Organisateurs : Alin Bostan et Lucia Di Vizio

Programme

10h45 : accueil

11h00-12h00 : Masha Vlasenko (Institute of Mathematics of the Polish Academy of Sciences, Varsovie, Pologne) 

Titre  : Integrality of instanton numbers [AFFICHER LES SLIDES]  

Résumé :  Instanton numbers of Calabi--Yau threefolds are defined by Gromov--Witten theory. They 'count' curves of fixed degree on the manifold. The actual definition involves integration over the moduli space of curves, which gives a priori rational numbers. Integrality of instanton numbers is an arithmetic counterpart of the mirror symmetry conjecture. Mirror theorem allows to express them in terms of solutions of a differential equation on the dual manifold. However, the integrality of instanton numbers is not clear from this expression. In 2002 Jan Stienstra outlined an approach to integrality using the p-adic Frobenius structure on the differential equation. In this talk we will explain an explicit and rather elementary construction of the Frobenius structure, which allows us to prove integrality of instanton numbers in some key examples of mirror symmetry. This is joint work with Frits Beukers.

12h15-14h15  : déjeuner  

14h30-15h30 : Duco van Straten (Johannes Gutenberg-Universität Mainz, Mayence, Allemagne)

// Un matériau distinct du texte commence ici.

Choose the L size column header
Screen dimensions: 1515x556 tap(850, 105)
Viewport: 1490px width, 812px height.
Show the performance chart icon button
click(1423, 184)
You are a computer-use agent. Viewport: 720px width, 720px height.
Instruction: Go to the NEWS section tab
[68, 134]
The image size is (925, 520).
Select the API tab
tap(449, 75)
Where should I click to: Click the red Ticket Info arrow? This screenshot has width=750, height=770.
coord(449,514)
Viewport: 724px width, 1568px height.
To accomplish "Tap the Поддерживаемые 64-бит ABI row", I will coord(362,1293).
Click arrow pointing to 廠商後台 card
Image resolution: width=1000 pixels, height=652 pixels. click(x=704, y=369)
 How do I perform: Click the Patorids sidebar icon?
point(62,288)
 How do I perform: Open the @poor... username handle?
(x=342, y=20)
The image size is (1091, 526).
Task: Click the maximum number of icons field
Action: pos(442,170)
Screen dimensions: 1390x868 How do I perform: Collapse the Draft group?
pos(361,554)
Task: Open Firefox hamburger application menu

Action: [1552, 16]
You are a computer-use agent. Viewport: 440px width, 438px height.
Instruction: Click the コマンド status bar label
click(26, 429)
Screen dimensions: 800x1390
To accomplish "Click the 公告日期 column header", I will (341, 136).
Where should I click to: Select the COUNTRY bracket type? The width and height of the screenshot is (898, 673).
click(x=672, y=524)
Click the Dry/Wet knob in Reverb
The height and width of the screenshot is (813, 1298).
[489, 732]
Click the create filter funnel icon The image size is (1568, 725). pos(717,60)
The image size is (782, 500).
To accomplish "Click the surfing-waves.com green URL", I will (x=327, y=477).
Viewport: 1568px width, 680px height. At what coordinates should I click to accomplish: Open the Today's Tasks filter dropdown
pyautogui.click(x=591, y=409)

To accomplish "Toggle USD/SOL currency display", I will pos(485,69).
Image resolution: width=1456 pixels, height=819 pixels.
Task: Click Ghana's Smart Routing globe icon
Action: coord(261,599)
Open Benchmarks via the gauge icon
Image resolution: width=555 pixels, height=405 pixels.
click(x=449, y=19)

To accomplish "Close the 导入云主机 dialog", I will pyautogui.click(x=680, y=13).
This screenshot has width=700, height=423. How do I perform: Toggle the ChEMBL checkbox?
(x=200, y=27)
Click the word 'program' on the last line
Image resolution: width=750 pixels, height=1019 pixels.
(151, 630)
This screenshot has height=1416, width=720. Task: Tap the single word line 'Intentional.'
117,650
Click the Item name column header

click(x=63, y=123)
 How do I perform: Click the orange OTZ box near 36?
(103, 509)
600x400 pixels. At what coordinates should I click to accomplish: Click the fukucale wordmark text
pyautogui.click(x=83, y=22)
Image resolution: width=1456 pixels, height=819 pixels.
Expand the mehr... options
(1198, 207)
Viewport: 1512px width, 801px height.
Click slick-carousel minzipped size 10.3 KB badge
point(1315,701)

Titre : Congruences, Kernels and Calabi-Yau operators

Résumé : In the talk I will report on older work and work in progress with V. Golyshev, A. Mellit and V. Roubtsov on multiplication kernels for differential operators and a classification approach for arithmetic differential operators of Calabi-Yau type.

15h45-16h45 : Jason Bell (University of Waterloo, Ontario, Canada)

Titre : A height gap theorem for coefficients of Mahler functions [AFFICHER LES SLIDES] 

Résumé :  Given a positive integer \(k\), a power series \(F(z)\) is said to be \(k\)-Mahler if it satisfies a non-trivial linear difference equation of the form
\[\sum_{i=0}^d p_i(z) F(z^{k^i}) = 0,\] with \(p_0,\ldots ,p_d\) polynomials. We consider \(k\)-Mahler series with coefficients in the field of algebraic numbers. The most fundamental way of understanding the complexity of algebraic numbers is arguably via their (logarithmic Weil) height, and we consider the asymptotic behaviour of the heights of coefficients of Mahler series, and show that their behaviour can be completely understood in terms and that all series fall into certain classes. In particular, we show that there are five different growth behaviours which can occur (with each of them occurring). We give an overview of the five classes and characterizations of when Mahler series fall into various classes. This is joint work with Boris Adamczewski and Daniel Smertnig.